Ciguatera poisoning is a food-borne disease that can come from eating large, carnivorous reef fish, causes vomiting, headaches, and a burning sensation upon contact with cold surfaces. Teina Rongo, a Cook Island Maori from Rarotonga and a Ph.D. student at the Florida Institute of Technology, and his faculty advisers Professors Robert van Woesik and Mark Bush, wrote in the Journal of Biogeography that based on archeological evidence, paleoclimatic data and modern reports of ciguatera poisoning, they theorize that ciguatera outbreaks were linked to climate and that the consequent outbreaks prompted historical migrations of Polynesians.
It is true that Modern Cook Islanders are surrounded by an ocean teeming with fish but they don’t eat fish as a regular part of their diet instead eats processed, imported foods. In the late 1990s, lower-income families who could not afford processed foods emigrated to New Zealand and Australia. The researchers suggest that past migrations had similar roots.

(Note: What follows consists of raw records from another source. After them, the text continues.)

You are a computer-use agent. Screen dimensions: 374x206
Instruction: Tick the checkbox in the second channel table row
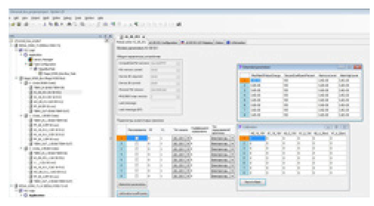coord(136,143)
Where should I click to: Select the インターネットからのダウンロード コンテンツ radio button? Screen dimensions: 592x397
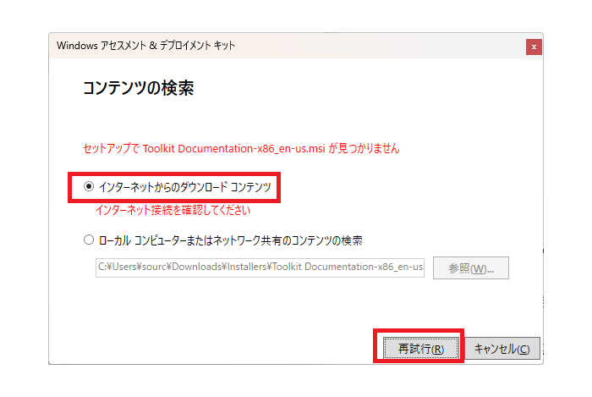89,187
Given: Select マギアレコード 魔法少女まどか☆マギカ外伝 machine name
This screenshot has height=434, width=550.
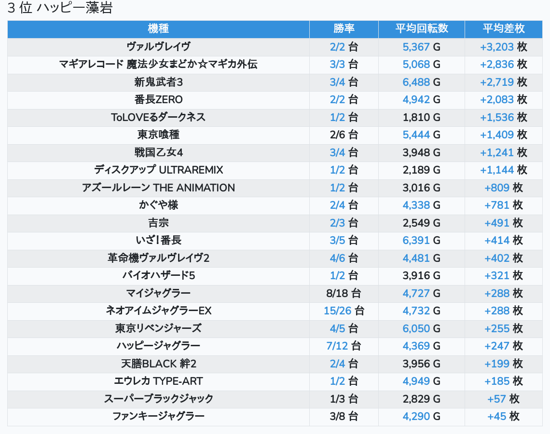Looking at the screenshot, I should point(158,65).
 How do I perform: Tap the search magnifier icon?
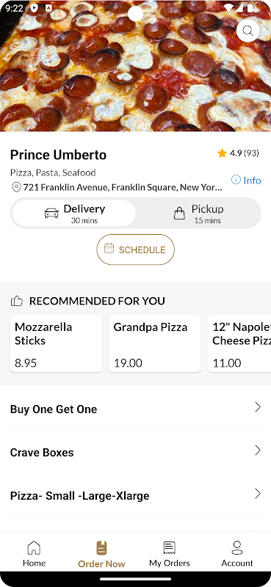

They believe that the fish in areas around the Modern Cook Island contains fish poison that had wiped out the Polynesians. It is believed that the heightened voyaging from A.D. 1000 to 1450 in eastern Polynesia was likely prompted by ciguatera fish poisoning. There were few options but to leave once the staple diet of an island nation became poisonous. According to van Woesik this approach bring them a step closer to solving the mysteries of ciguatera and the storied Polynesian native migrations.